Dear Kelleigh: I Don’t Want to Visit Halimah Yacob!
My boyfriend really wants to make a trip down to Yishun to visit Halimah Yacob’s flat but I couldn’t care less. What do you think I should do?
You should do him a favour and break up with him.
I know people pleasers like you, the kind who are so terrified of disappointing others that they will bend over so far backwards, even if no one asks them to. You think you’re being a loving girlfriend, but your disturbing lack of boundaries is why he probably doesn’t respect you.
Why do you want your boyfriend to think you want to visit Halimah Yacob’s flat? What next? Give up white rice because our Prime Minister said so? Don’t be fucking insane. Draw the line now.
If you need help saying ‘no’ to a simple thing like this, you have bigger problems than deciding whether to check out a stupid flat in Yishun. For once in your life, stop being a pushover and push back.
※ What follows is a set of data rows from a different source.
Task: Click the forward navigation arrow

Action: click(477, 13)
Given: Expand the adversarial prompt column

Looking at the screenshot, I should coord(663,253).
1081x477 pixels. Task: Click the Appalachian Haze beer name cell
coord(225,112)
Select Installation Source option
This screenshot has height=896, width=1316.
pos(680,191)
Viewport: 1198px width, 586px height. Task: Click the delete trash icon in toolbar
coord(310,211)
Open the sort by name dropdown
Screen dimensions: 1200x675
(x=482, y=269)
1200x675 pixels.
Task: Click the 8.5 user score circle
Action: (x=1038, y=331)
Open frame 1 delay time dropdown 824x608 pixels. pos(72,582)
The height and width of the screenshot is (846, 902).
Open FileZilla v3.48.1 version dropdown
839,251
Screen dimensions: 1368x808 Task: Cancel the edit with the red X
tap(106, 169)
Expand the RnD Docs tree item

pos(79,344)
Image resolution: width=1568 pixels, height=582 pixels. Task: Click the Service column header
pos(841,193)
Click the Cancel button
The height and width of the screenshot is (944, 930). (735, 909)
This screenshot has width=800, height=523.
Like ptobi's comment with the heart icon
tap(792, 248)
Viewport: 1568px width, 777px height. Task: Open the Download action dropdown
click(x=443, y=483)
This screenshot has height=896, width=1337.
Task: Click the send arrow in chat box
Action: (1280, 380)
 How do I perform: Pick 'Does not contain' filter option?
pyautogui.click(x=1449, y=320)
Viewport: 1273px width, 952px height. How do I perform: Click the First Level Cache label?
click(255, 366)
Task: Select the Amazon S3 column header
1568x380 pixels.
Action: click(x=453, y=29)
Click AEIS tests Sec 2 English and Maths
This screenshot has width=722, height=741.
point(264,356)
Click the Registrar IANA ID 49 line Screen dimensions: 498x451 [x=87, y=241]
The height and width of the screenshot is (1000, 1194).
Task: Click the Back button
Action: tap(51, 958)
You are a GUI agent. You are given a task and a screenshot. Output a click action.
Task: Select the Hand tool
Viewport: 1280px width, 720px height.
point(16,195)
I have a perfect life: I have a job, a good family, a boyfriend, and a few close friends. But I am depressed as hell, I don’t know why, and am unable to explain the actual problem. Also, I don’t need help.
– Sad Girl
Dear Sad Girl,
Oh but you do need help.
First, acknowledge that, then stop this bullshit. You say you don’t need it, and yet you write to me?
Next, change your perception of seeking help. It’s nothing to be ashamed of, which I’m sure you already understand. The shame you feel is more harmful than depression itself. Start with baby steps: ditch the pseudonym next time you write in.
Finally, realise that you don’t need a shitty life to have depression. Mental illness doesn’t fit into neat little boxes.
But I’m really just here to shit on your dreams. Embrace the suck. Get actual help.
Contact the Samaritans of Singapore: 1800-221-4444.
I used to be close to this colleague. But lately she treats me passive aggressively and refuses to talk to me. I have tried asking her why she treats me like shit, but she isn’t willing to share. How do I deal with her?
– Lyn, 28
No offence, but not everything is about you. Even if she had an initial problem with you, the problem now has nothing to do with you and everything to do with her conflict-avoidant tendencies. You can’t control the latter, so stop being so eager to please.
Become friends with colleagues who are also adults. These are people who will be able to thrash out problems when you confront them, and then still go for lunch with you.
I know, maturity can be so shocking.
Count yourself lucky. This colleague has shown you her true colours. And you, as far as I know, are not colour blind.